# Gain Operator Insight


Operators provided by Data-Juicer serve as the backbone for a variety of data operations, including modification, cleaning, filtering, and deduplication. 


In the following sections, we will run several Operators to gain a deeper understanding of Operators,and inspect the result.


In [None]:
# Install data-juicer package if you are NOT in the Playground
!pip3 install py-data-juicer

# Or use newest code of data-juicer
!pip install git+https://github.com/modelscope/data-juicer

### Mapper Operators

A Mapper operator is primarily used for editing, modifying, or enhancing functionality.

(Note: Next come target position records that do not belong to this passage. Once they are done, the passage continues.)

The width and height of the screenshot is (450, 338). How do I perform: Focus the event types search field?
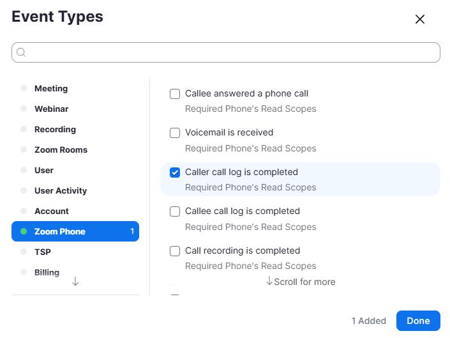click(x=230, y=52)
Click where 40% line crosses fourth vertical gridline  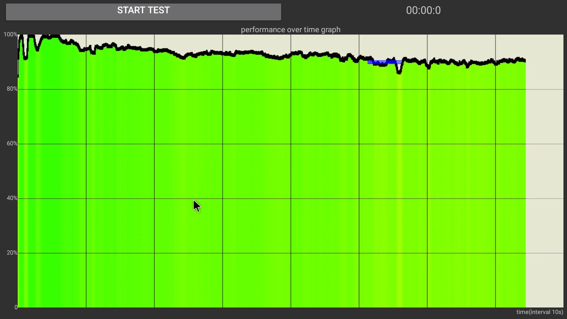click(291, 198)

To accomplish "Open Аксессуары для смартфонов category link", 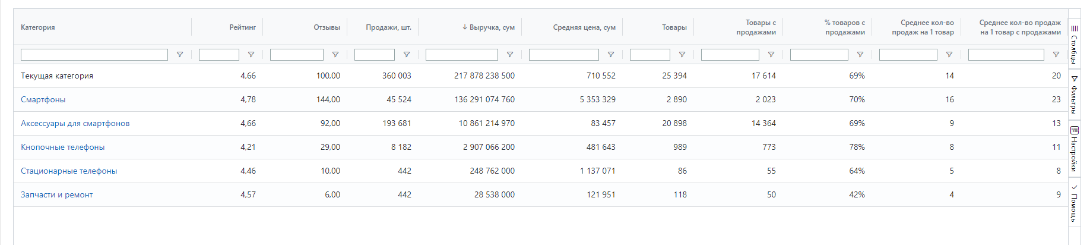I will [75, 123].
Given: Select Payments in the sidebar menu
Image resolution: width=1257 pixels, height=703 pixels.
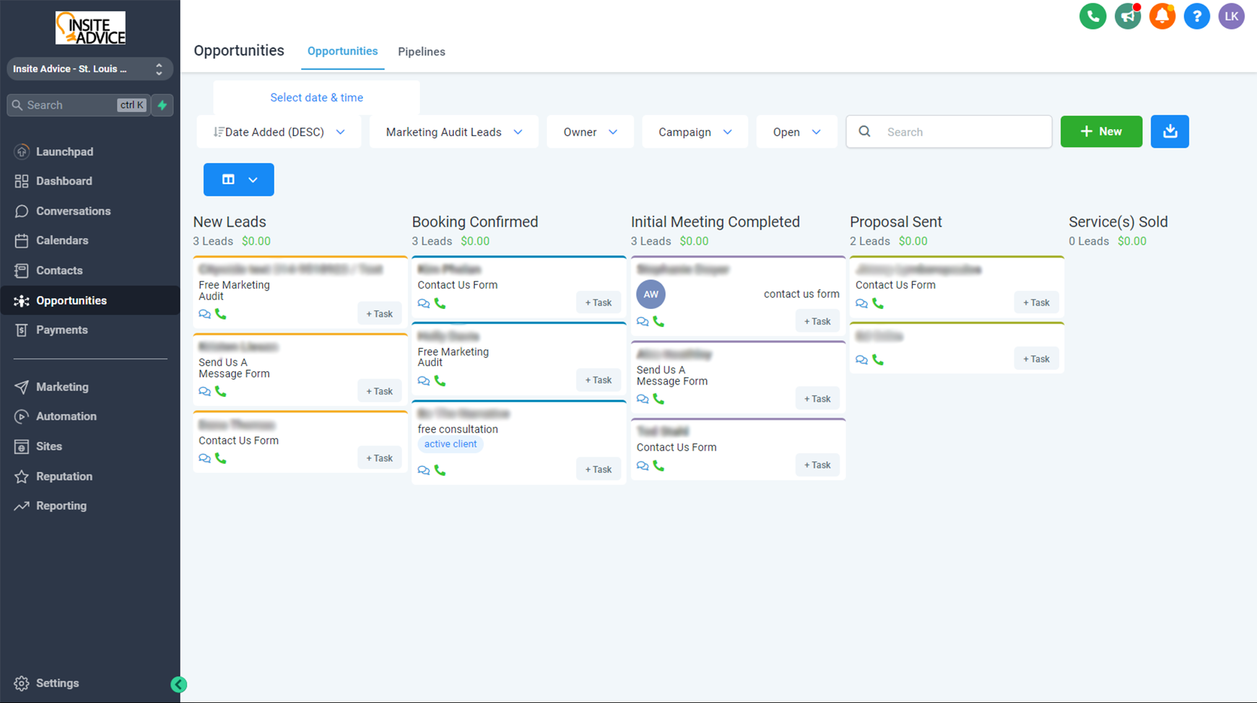Looking at the screenshot, I should pyautogui.click(x=61, y=330).
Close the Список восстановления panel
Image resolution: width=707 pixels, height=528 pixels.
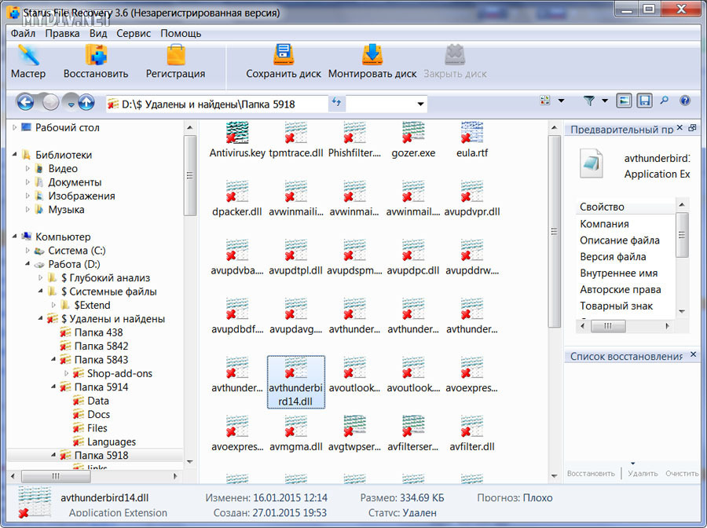point(694,356)
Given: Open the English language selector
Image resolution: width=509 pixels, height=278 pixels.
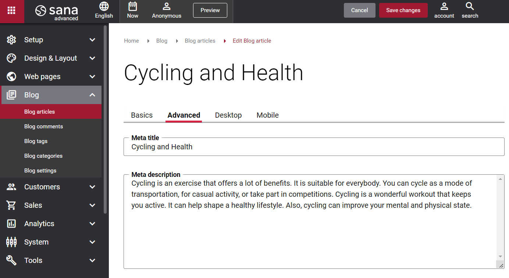Looking at the screenshot, I should pyautogui.click(x=104, y=7).
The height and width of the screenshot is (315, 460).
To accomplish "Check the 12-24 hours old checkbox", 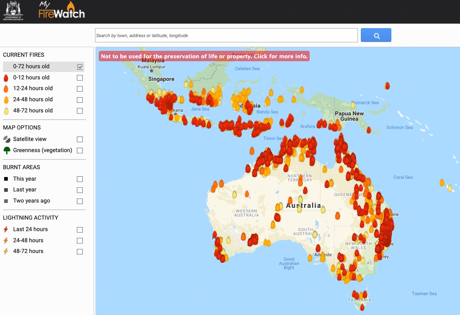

We use `CleanIpMapper` to clean up IP address in text and we showcase two approaches.

In [None]:
# text
samples = [{'text': 'test of ip 234.128.124.123'}]

In [None]:
from data_juicer.ops.mapper.clean_ip_mapper import CleanIpMapper
op = CleanIpMapper()

-  Invoke op's process directly

In [None]:
out_sample = op.process(samples[0])
print(out_sample['text'])


-  Invoke op's process with datasets

In [None]:
from datasets import Dataset

ds = Dataset.from_list(samples)
ds = ds.map(op.process)
print(ds[0])

### Filter Operators

a Filter operator is mainly used to filter out low-quality samples

We use `WordNumFilter` to filter samples with number of words out of specific range.

In [None]:
samples = [
    {'text': 'Data Juicer'}, 
    {'text': 'Welcome to Data Juicer Playground'}
]

In [None]:
from data_juicer.ops.filter.word_num_filter import WordNumFilter
op = WordNumFilter(
    min_num=3, 
    max_num=10
)

In [None]:
from datasets import Dataset
ds = Dataset.from_list(samples)
print(ds)

We add a new column to the dataset to store the statistical values of the filter operator.


In [None]:
from data_juicer.utils.constant import Fields
ds = ds.add_column(name=Fields.stats, column=[{}] * ds.num_rows)
print(ds)

In [None]:
ds = ds.map(op.compute_stats)
ds = ds.filter(op.process)
print(ds[0])

More Operators demos are coming.